Edge Computing Brings Performance to the Heterogeneous IoT



The Internet of Things (IoT) will transform the way we interact with each other and our devices and on how our devices interact with other devices. But to process, power and store the enormous quantity of IoT data requires we evolve architecture, from the data center to beyond the cloud and right to the edge where the sensors live.
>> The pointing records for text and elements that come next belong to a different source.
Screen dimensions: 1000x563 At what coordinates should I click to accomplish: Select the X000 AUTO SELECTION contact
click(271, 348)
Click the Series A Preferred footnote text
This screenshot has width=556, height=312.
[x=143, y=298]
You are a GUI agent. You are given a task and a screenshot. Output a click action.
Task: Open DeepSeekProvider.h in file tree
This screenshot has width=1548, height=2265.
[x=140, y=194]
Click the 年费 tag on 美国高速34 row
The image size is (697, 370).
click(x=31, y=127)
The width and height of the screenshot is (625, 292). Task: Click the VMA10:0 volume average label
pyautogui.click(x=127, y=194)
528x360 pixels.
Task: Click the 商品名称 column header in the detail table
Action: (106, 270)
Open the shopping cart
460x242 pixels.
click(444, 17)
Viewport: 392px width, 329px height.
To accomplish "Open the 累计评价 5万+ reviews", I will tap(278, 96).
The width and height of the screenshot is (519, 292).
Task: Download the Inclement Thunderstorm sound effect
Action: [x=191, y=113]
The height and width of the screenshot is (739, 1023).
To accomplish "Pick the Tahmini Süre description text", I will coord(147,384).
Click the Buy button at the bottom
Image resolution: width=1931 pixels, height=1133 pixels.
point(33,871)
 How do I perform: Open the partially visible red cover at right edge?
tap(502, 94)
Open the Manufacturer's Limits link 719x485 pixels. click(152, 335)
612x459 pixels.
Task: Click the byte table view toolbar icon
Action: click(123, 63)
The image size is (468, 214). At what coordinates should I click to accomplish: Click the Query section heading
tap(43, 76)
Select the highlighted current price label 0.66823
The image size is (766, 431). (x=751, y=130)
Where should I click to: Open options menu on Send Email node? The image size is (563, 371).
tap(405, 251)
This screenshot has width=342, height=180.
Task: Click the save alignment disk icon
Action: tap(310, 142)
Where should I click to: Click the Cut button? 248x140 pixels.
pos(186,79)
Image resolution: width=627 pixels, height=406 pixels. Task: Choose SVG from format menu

To meet the real-time processing, data and analysis demands of the IoT, two fundamental changes to the Internet and its compute resources are essential. First, the network architecture needs to be re-envisioned, moving from a cloud-centric (one-to-many) architecture to a topology where substantial compute resources reside at the edge. There will still be cloud computing when needed, but edge-based processing in the nodes themselves or via localized Intelligent Gateways could better handle future Internet of Things (IoT) demands.
And secondly, although quite powerful, today’s multicore processors won’t be nearly powerful enough for tomorrow’s computing needs. Instead, heterogeneous processing resources—the kind that combines a CPU with a GPU and other specialized accelerators—will become increasingly popular as a means of meeting the growing performance demands of all kinds of devices, ranging from the edge to the data center.

amd1
Figure 1: Moving from a cloud-centric one-to-many architecture to edge computing can reduce traffic and latency and improve power performance. (Source: NTT EDGE COMPUTING PLATFORM.)

Innovation of Things
What is the IoT? Not to create a new buzzword, but the IoT is really the Innovation of Things. If we want to see the IoT become a reality, it will take great technology and market demand. There is no value in connecting things (appliances, devices) to the Internet for the sake of connecting things. It needs to be something where data is used to generate ideas, analytics or new capabilities that have not existed before to create value. Ultimately, the IoT will influence nearly every market. [Editor’s note: For an example of the IoT’s promise, see the Extension Media Intelligent Vending Machines blog.]

The industry is moving to develop a seamlessly connected embedded world where, for example: a heart monitor embedded into a shirt provides real-time data to the doctor, who can send updated prescriptions to our pharmacist, who can in turn send an alert to our smart watch as we drive home to say the medications are ready to collect…and for our car to automatically update the GPS route to the pharmacy, where we can arrive and pay for the prescriptions using our smartphone.

The key here is that the IoT is not just about connecting things—it is about innovating things. To do this, we need to look at the process a little differently and identify the processing requirements at multiple IoT nodes from the data source through the cloud to the back-end Web serving and processing.

There are a lot of foundational technologies that work well with the IoT. We’ve all seen the emergence of several popular architectures responsible for powering the different waves of the computing timeline: Power, x86, MIPS, and ARM®, to name a few. They have all been, or still are, responsible for enabling key advances in computing.

It’s notable that AMD is the only company to embrace and invest in both the 64-bit x86 and ARM architectures. By 2016, x86 and ARM architectures are expected to account for more than 80 percent of the embedded total addressable market (TAM) . Supporting both architectures gives AMD customers the capability to leverage their investments in software as well as balance processing needs depending upon the IoT node’s requirements. In order for the innovation to take place, different kinds of architectures—like x86, ARM and others—are going to be required if IoT breakthroughs are to happen.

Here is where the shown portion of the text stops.